Le matériel

Ahhh … Le matériel. Je pourrais en parler des heures. Pardon, j’en parle des heures. J’ai sans doute perdu quelques amis dans l’histoire, même s’ils ont tous (pour l’instant) la gentillesse de ne pas lever les yeux au ciel quand je recommence à m’interroger à voix haute sur les points de comparaison entre une petite culotte de randonnée Patagonia et son équivalent Décathlon. Par exemple.

Il existe beaucoup de ressources en ligne, notamment en anglais : des reviews de produit, des gear list ou des gear shakedown, des trip reports en veux-tu en voilà ... il faut dire que le mouvement de la randonnée “ultralight” a un côté addictif. Qu’est-ce-que je vais bien pouvoir virer de mon sac pour gagner quelques grammes aujourd’hui ? Evidemment, l’idée c’est surtout de pouvoir randonner plus vite et plus loin.

Mieux comme ça, non ?

Mieux comme ça, non ?

La base, c’est d’accepter de renoncer à un certain confort ; de ne prendre que les choses qu’on est sûr d’utiliser, voire de se passer entièrement de certaines catégories de produit (tout ce qui rentre dans la case “divertissement”, typiquement). Ensuite, on choisit volontairement des versions légères de certains produits : on prend une tente avec un seul toit … voire on la remplace par une bâche. On peut également se lancer dans les modifications maison, dont l’exemple emblématique est le sciage du manche de brosse à dents. Les non-initiés peuvent lever les yeux au ciel tant qu’ils veulent, j’ai gagné 10g !! Et enfin, on passe carrément au très technique en privilégiant des matériaux ultra-légers, ou en allant encore plus loin dans la personnalisation (même si je n’ai pas encore fabriqué mes claquettes dans un tapis en mousse, je crois que ça ne saurait tarder).

Tout ceci, évidemment, peut vite coûter très cher ou transformer une randonnée en pèlerinage à la limite du chemin de croix, genre : excuse-moi, tu as pris du SAVON ??? Bon, quant à moi, j’ai à la fois un budget à respecter, une expérience en rando limitée, zéro compétence en bricolage et besoin d’un minimum de confort. Je ne rentre donc certainement pas dans la catégorie “ultralight”, même si je leur ai emprunté quelques bonnes idées - par exemple le matelas. Le résultat est en dessous ; je ferai des compte-rendus plus détaillés sur certains produits si l’expérience s’y prête. On notera que sans Décathlon, j’en serais réduite à dormir dans les buissons et à randonner en jean.

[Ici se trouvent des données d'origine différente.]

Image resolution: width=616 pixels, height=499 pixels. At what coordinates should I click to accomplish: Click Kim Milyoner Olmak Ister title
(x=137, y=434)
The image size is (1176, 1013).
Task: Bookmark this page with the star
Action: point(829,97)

La version condensée est ci-dessous. Pour plus de détails, les prix et le poids du moindre coton-tige, mon lighterpack devrait satisfaire toutes les curiosités. Réponse à la question que vous vous posez peut-être : oui, tout ceci a été méticuleusement pesé sur ma balance de cuisine et non, je ne souhaite pas en parler.

  • Big 4” : 4.5kg

    • Sac à dos + protection pluie : Osprey Kyte 46, 1540g

    • Tente : Décathlon Trek900 Ultralight (1 p.), 1600g

    • Sac de couchage : Décathlon Trek900 0°, 985g

    • Matelas : Thermarest NeoAir XLite, 340g

  • Cuisine / Hydratation : 0.8 kg

    • Primus Express Stove, kit de cuisine Décathlon, Opinel …

  • Secours / Hygiène : 0.3 kg

    • Ecran solaire, shampoing solide, kit de secours …

  • Electronique : 0.8 kg

    • iPhone, Kindle, batterie de secours Anker, lampe frontale …

  • Divertissement / Autres : 0.4 kg

    • Kit de réparation, matos d’aquarelle, bombe lacrymo (eh oui) …

  • Habits non-portés : 1 kg

    • Pyjama, options chaudes / froide, Kway …

  • Habits portés : 0.7 kg

Total du poids de base : 7.7 kg

Total poids de base + poids porté : 8.4 kg - auxquels il faudra bien sûr rajouter eau & nourriture

NB : Les prix sont notés à titre indicatif : quelques objets sont des cadeaux, j’en possède d’autres depuis des années. Evidemment, j’ai étalé les dépenses au maximum.